Esperançoso do quê, perguntarão os leitores, pois a verdade é que logo às primeiras curvas dessa bela descida do Barranco do Velho para a Eira da Cevada, os protestos da Srª Velopata recomeçaram;

“Muito melhor esta estrada não há dúvida!” – o sarcasmo também é forte na Srª Velopata, fruto de muitos anos a aturar o seu respectivo.

“Então mas o que querias? Isto são estradas na serra, é só curva e contracurva em sobe e desce, o famoso parte-pernas algarvio!”.

“Eu logo te digo o que é que te vai partir as pernas!”.

Mais uma vez a especialista em pontos finais parágrafos Srª Velopata mostrava os seus dotes. Já o Velopata que tem sempre resposta na ponta da língua foi apanhado em falso mas acabou salvo por um quarteto de malta do BTT que se assomou à estrada, proveninente de um dos já referidos caminhos de terra batida que pululam na serra.

“E esta?… Era mesmo só o que faltava…”.

“O que é que foi agora?”.

“Tínhamos que apanhar um grupo dos teus amigos a ocupar a estrada toda para me fazer ir aqui a falecer lentamente atrás deles.”.

“Eu sei que o Velopata é amigo de todos os ciclistas mas estes não conheço.”.

“Mas devias. Assim eu buzinava e tu pedias para saírem da frente.”.

“Então mas não podes ultrapassar?”.

“Contigo dentro do carro não porque depois já sei como é que é. Cuidado com isto, cuidado com aquilo, cuidado com a distância de segurança…”.

“Também não percebo qual é a tua pressa. Devias aproveitar a paisagem.”.

“Queres conduzir tu e eu aprecio a paisagem?”.

“Cruzes canhoto, Santo Joaquim Agostinho me livre! Já viste o que seria se alguém visse o Velopata a conduzir uma lata? Lá se ia a reputação…”.

“Não tens emenda mesmo…”.

Uma pequena aberta surgiu e com todo o cuidado do universo a Srª Velopata ultrapassou o quarteto BTTista em segurança e sob o olhar aprovador do Velopata. Seguiram-se mais umas horas (na realidade foram aí uns cinco minutos), enlatados até que finalmente a estrada endireitou, apresentando-se com menos curvas e contracurvas. Como o Velopata não aprende decidiu tentar uma terceira investida;

“Mas diz lá, o que precisamos de comprar?”.

“Outra vez essa conversa?”.

“Se quiseres podemos sempre falar sobre a metereologia mas tendo em conta que somos um casal…”.

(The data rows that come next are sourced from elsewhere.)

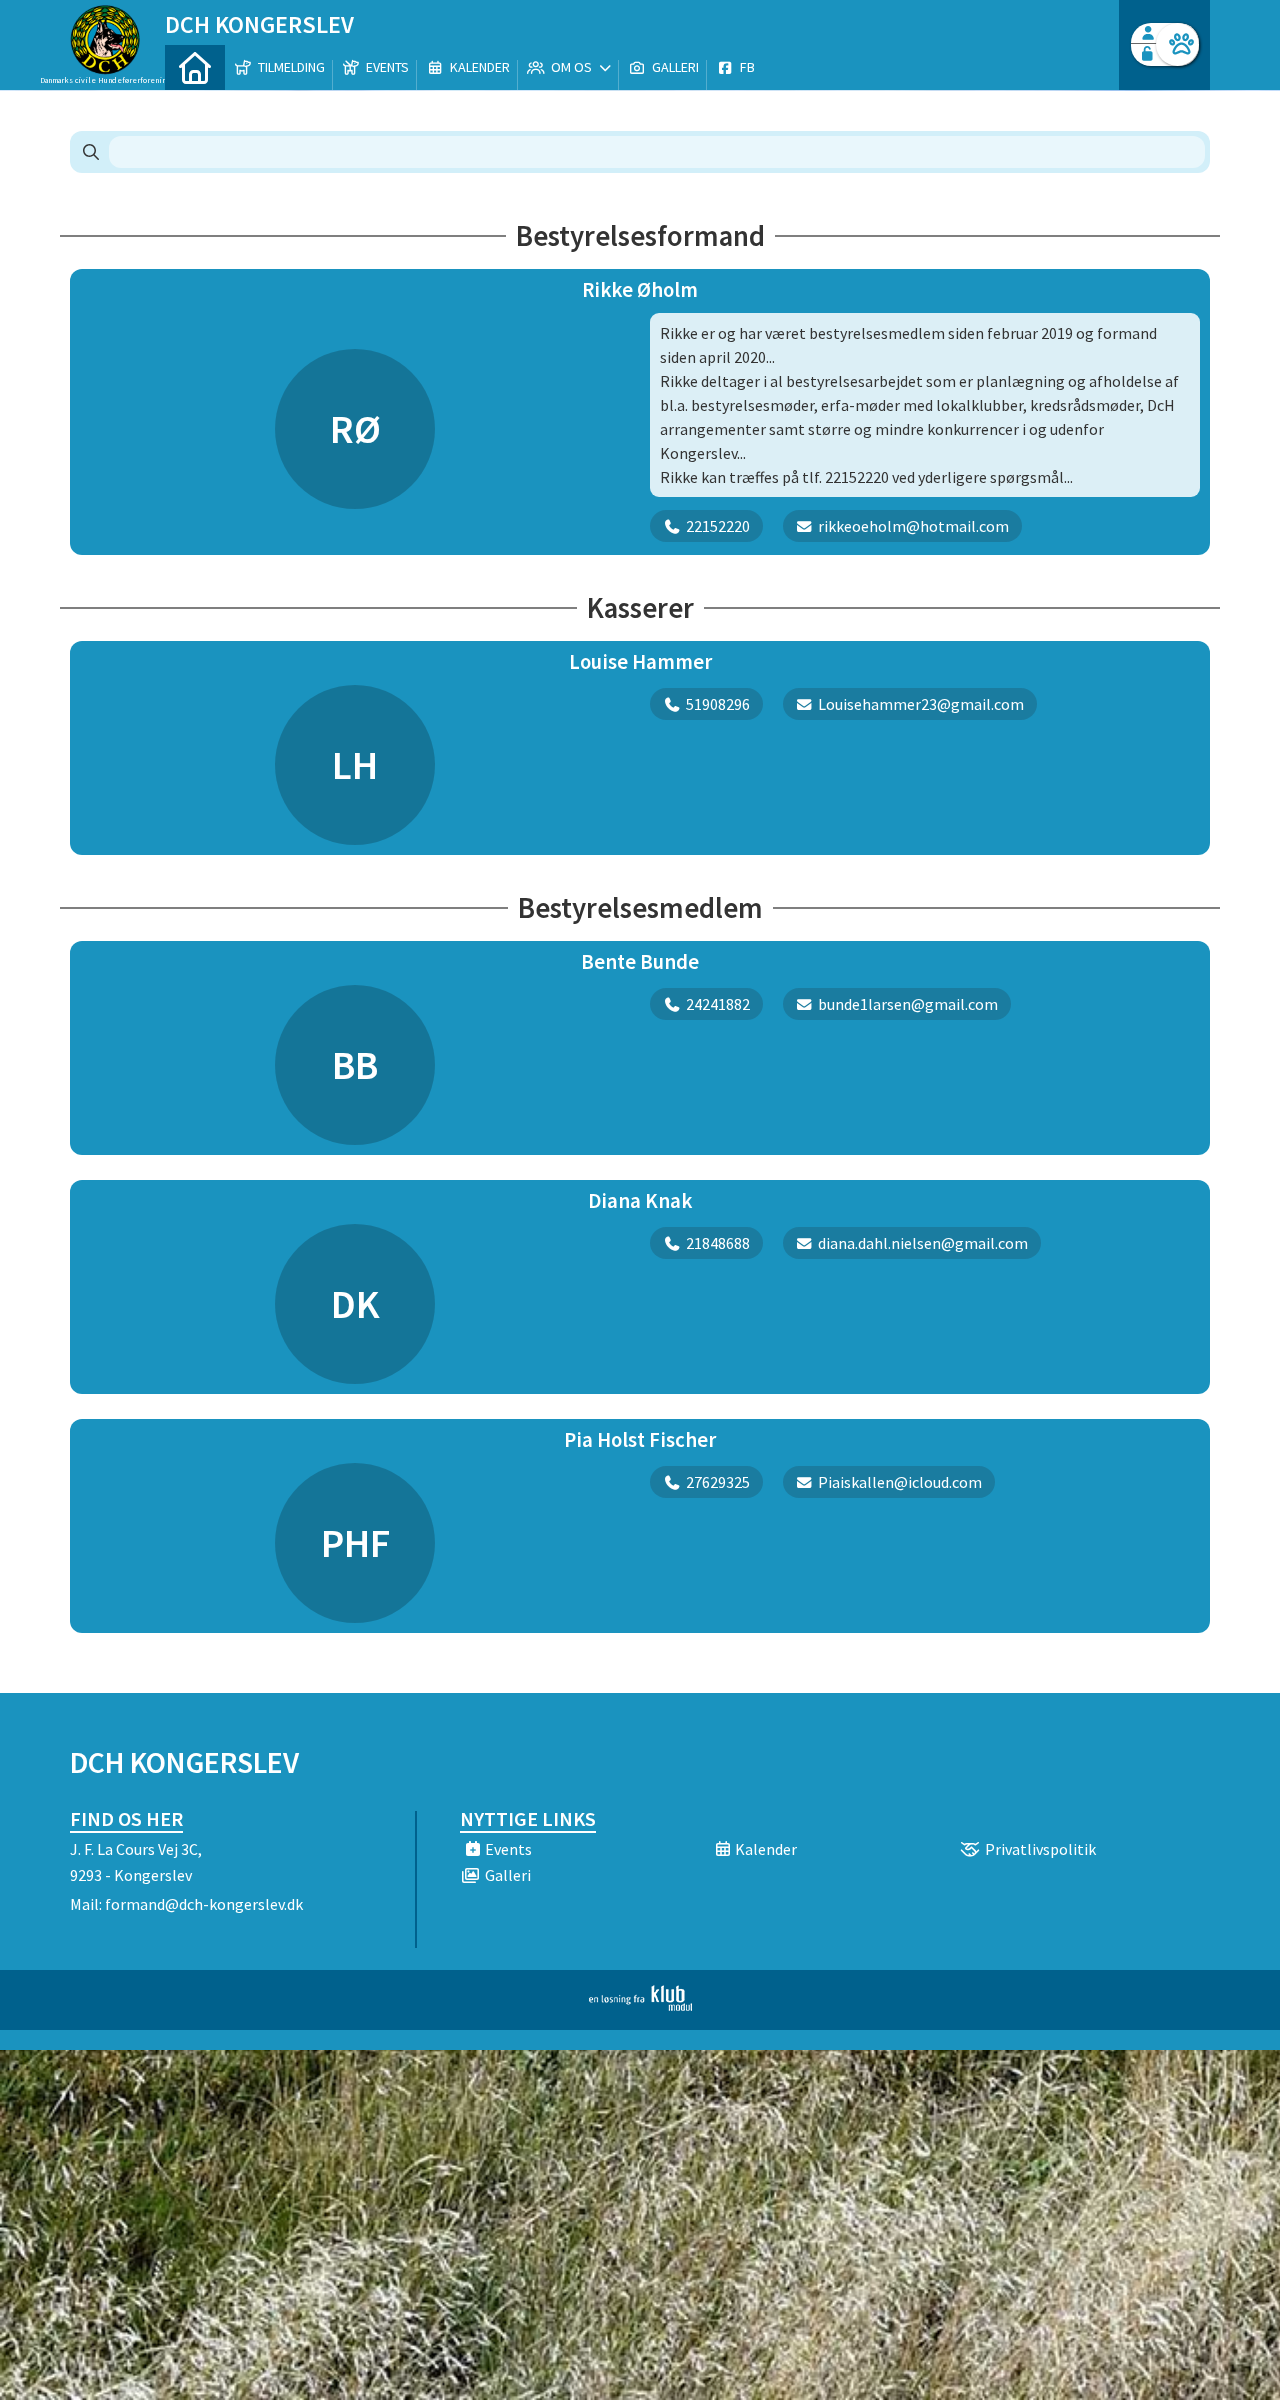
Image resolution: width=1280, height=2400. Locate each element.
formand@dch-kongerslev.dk (204, 1904)
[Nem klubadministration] (640, 2005)
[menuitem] (195, 67)
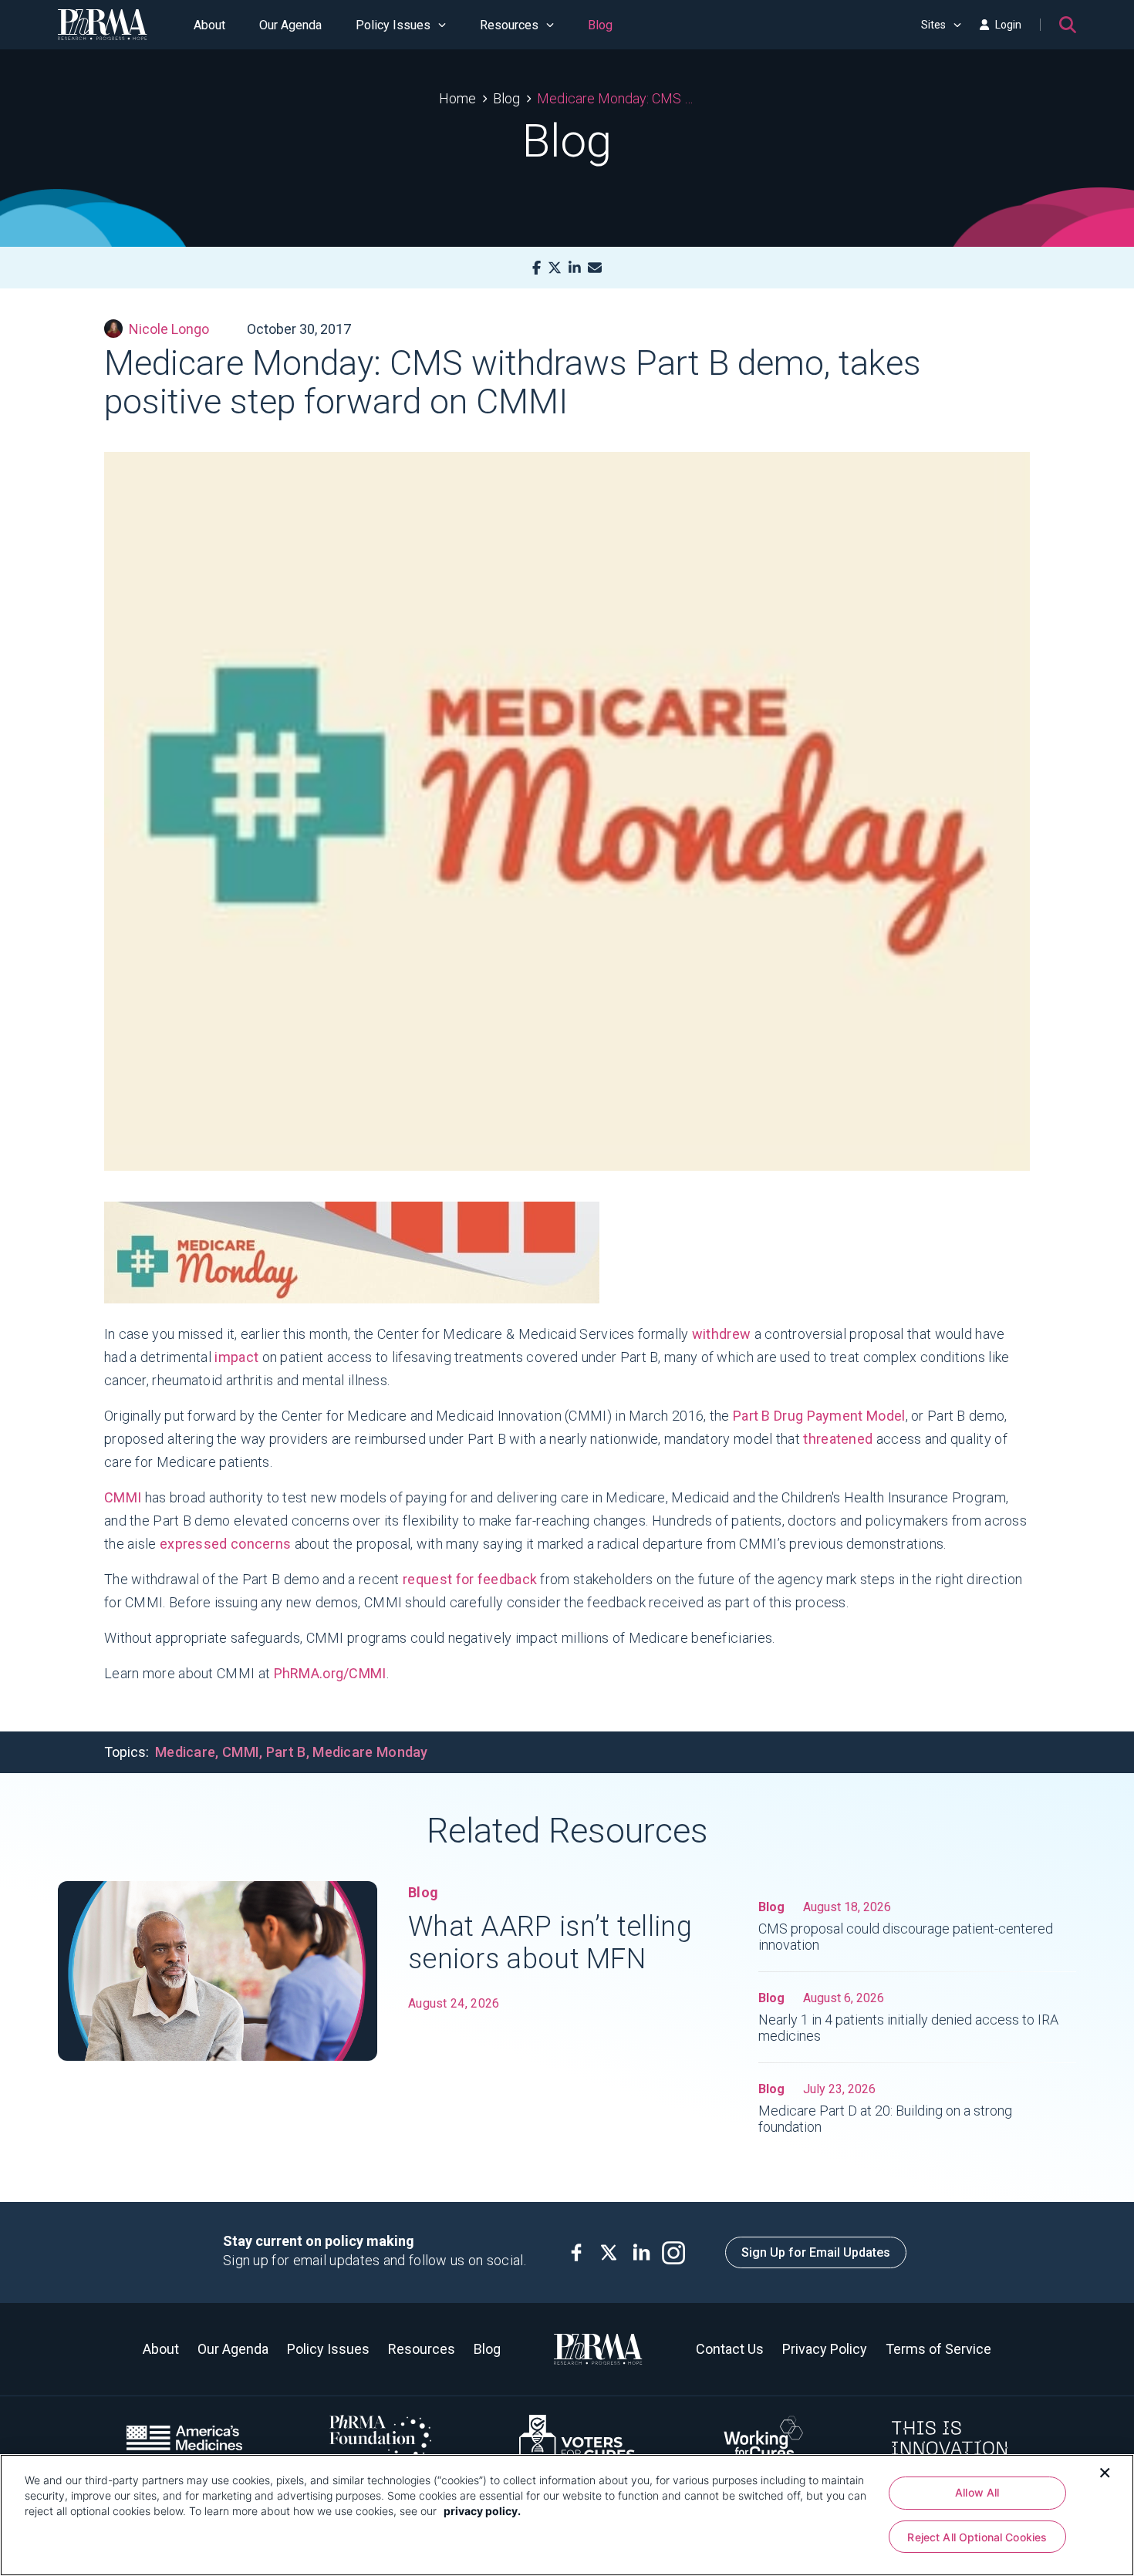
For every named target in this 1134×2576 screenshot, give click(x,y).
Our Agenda (290, 25)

Foi com um olhar reprovador que a Srª Velopata respondeu;

“Estúpido. Olha, precisamos de um muda-fraldas por exemplo.”.

“Um quê?”.

“Que parte não percebeste? Um muda-fraldas.”.

“Uai, que é isso? É tipo uma máquina onde se mete o puto lá dentro, carrega-se num botão e ele sai de lá todo lavadinho, cheiroso e de fralda mudada?”.

“Estás a gozar não estás?”.

“Juro pela saúde da Estrela Vermelha que não sei que raios é isso do muda-fraldas.”.

“É parecido a uma cómoda onde se pode deitar o bébé e mudar a fralda sem teres de andar todo dobrado.”.

“Isso soa-me a dinheiro mal gasto. Quando o Velopata era cria não havia cá nada dessas modernices. As fraldas mudavam-se no sofá, na cama…”.

“Ah é? Então olha, fazemos assim; tu tratas de lhe mudar as fraldas mas depois não te venhas queixar de dores nas costas.”.

“Vá, não sejas intransigente. Eu não sei o que é um muda-fraldas mas tu também não sabes o que é um avanço ou um desviador pois não?” – isto já não era arriscar, era o Velopata a caminhar à beira do penhasco a pedir para ser empurrado – “Isso dos muda-fraldas é muito caro?”.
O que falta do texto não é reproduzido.